# Swap V6 for KA24E??



## hublocker (Jan 6, 2005)

With the current price of fuel I can barely afford to go out of town with my 1995 Nissan 4x4 with a V6 in it.

If I found a decent KA24E would that be a fairly easy swap?

I really enjoyed driving my previous 1985 truck with a 4 cylinder engine in it.


----------



## smj999smj (Jan 1, 2006)

You won't see much of a fuel increase with the KA24E in it as it will have to work harder than the V6. Keep in mind that the 1985 720 was a lighter body than the 86.5 and later H-bodies. Combined fuel mileage are as follows:

85 720 4WD Z24S: 17mpg
95 D21 4WD KA24E: 17mpg
95 D21 4WD VG30E: 15mpg

As you can see, there is a 2mpg gain with the KA24E. Yes, that's a decesnt gain, but keep in mind that you will have to replace the transmission, ECM and harness and the V6 has a differant gearing than the 4 cyl. So, the bigger question is: after the expense of doing the swap, how long will it take for the 2 mpg gain to recoup the cost of doing the swap and show a benefit in doing it? Keep in mind you will lose some power and torque. Also, if by chance you have an auto tranny, the KA24E was only offered with a manual trans in the 4X4 D21. I don't really see a real benefit in doing the swap, personally. You'd be better off selling your current truck and buying a KA24E equipped D21 4X4, if that's really what you want.

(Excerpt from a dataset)
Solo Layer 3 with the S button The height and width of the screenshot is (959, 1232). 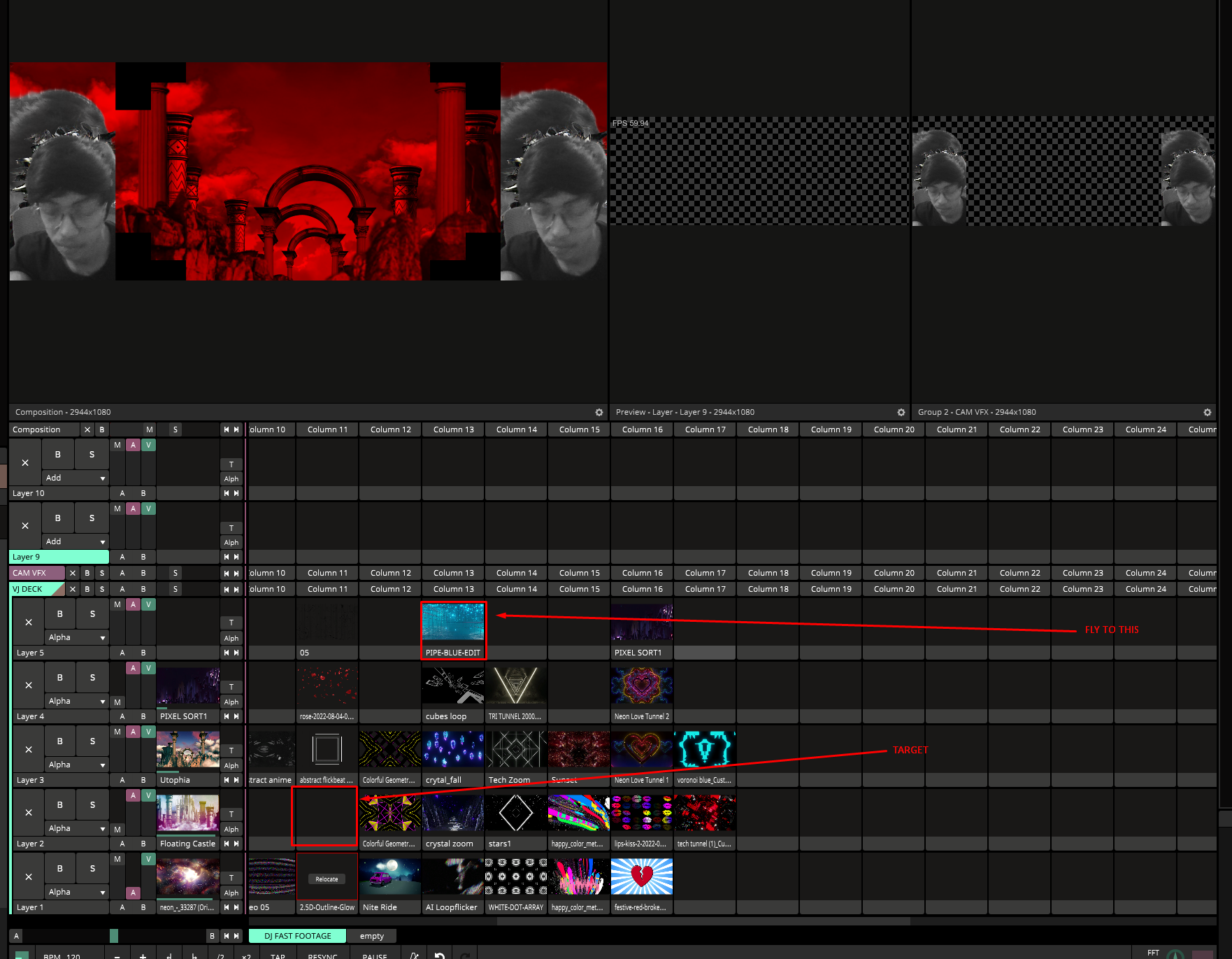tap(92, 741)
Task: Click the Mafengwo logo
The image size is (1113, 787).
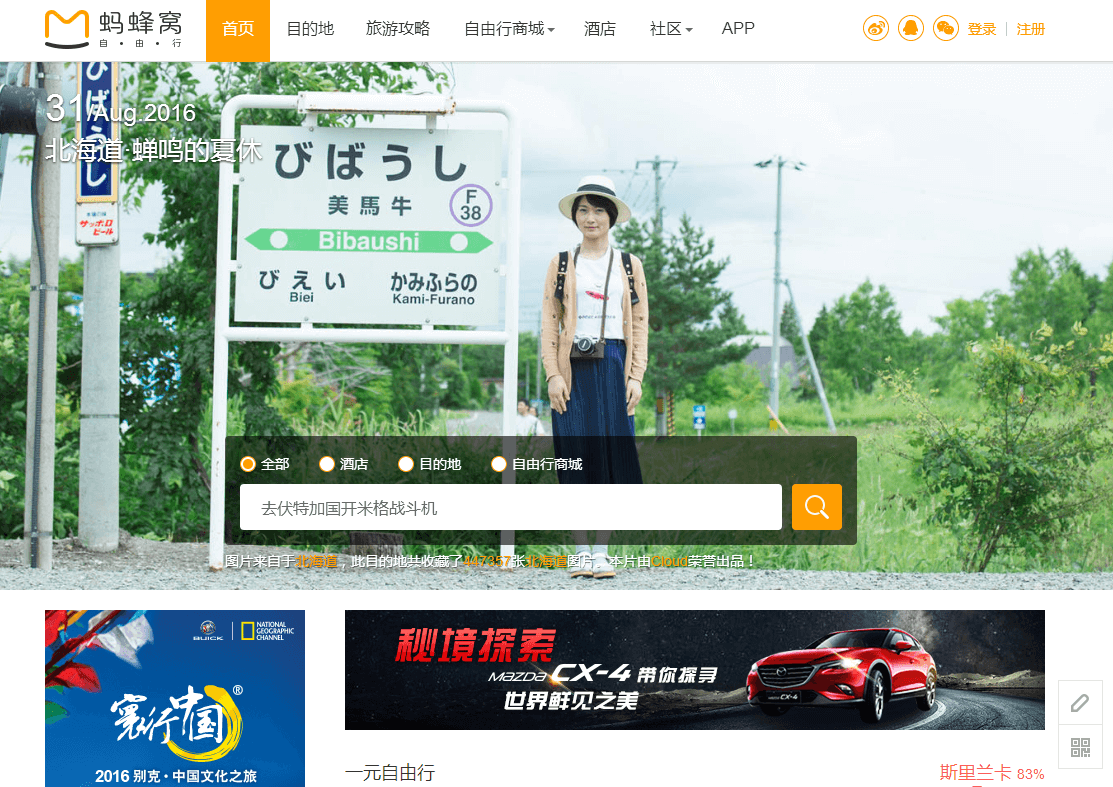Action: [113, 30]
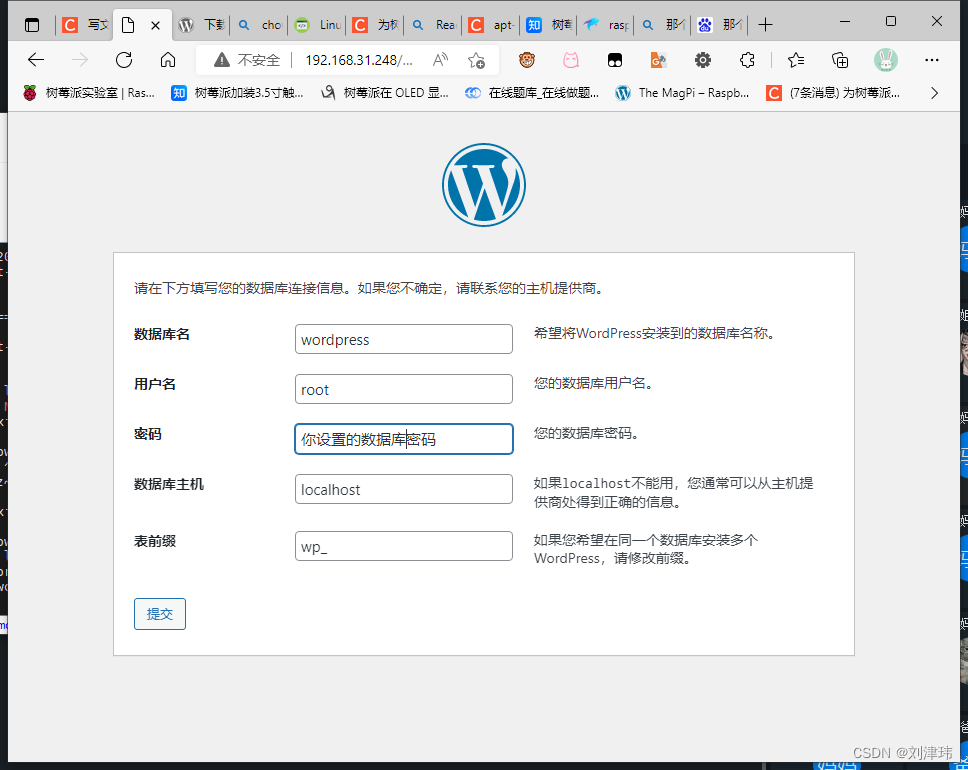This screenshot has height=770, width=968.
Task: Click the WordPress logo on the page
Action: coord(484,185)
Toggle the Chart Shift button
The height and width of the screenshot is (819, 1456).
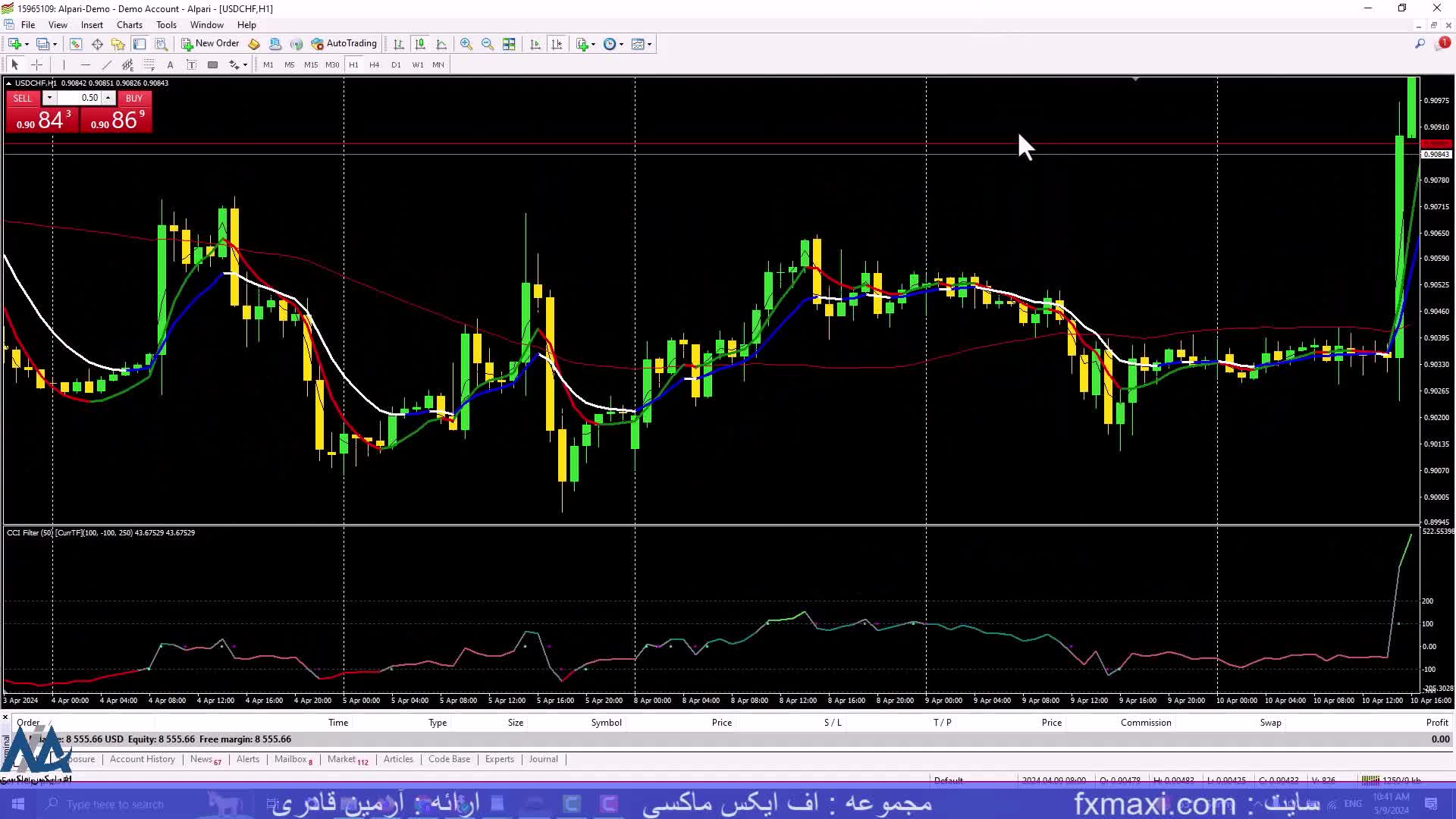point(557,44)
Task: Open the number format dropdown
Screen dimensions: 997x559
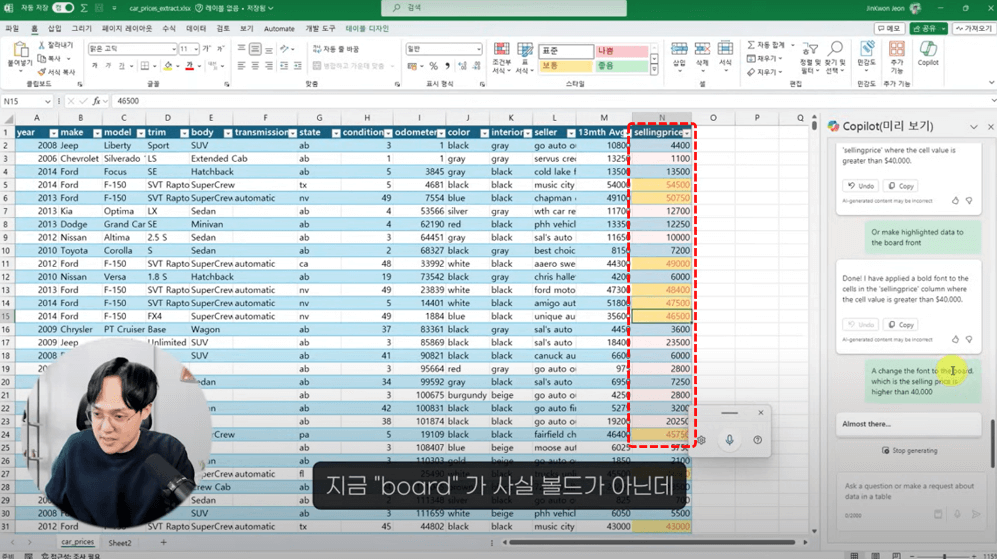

WHAT TO WORK ON
[1] List every engine code that appears in the forum thread about the engine swap above.
[2] In the forum thread about the engine swap, write out the passage that starts at "With the current" and ends at "fairly easy swap?".

WRITTEN ANSWERS
[1] KA24E, Z24S, VG30E

[2]
With the current price of fuel I can barely afford to go out of town with my 1995 Nissan 4x4 with a V6 in it.

If I found a decent KA24E would that be a fairly easy swap?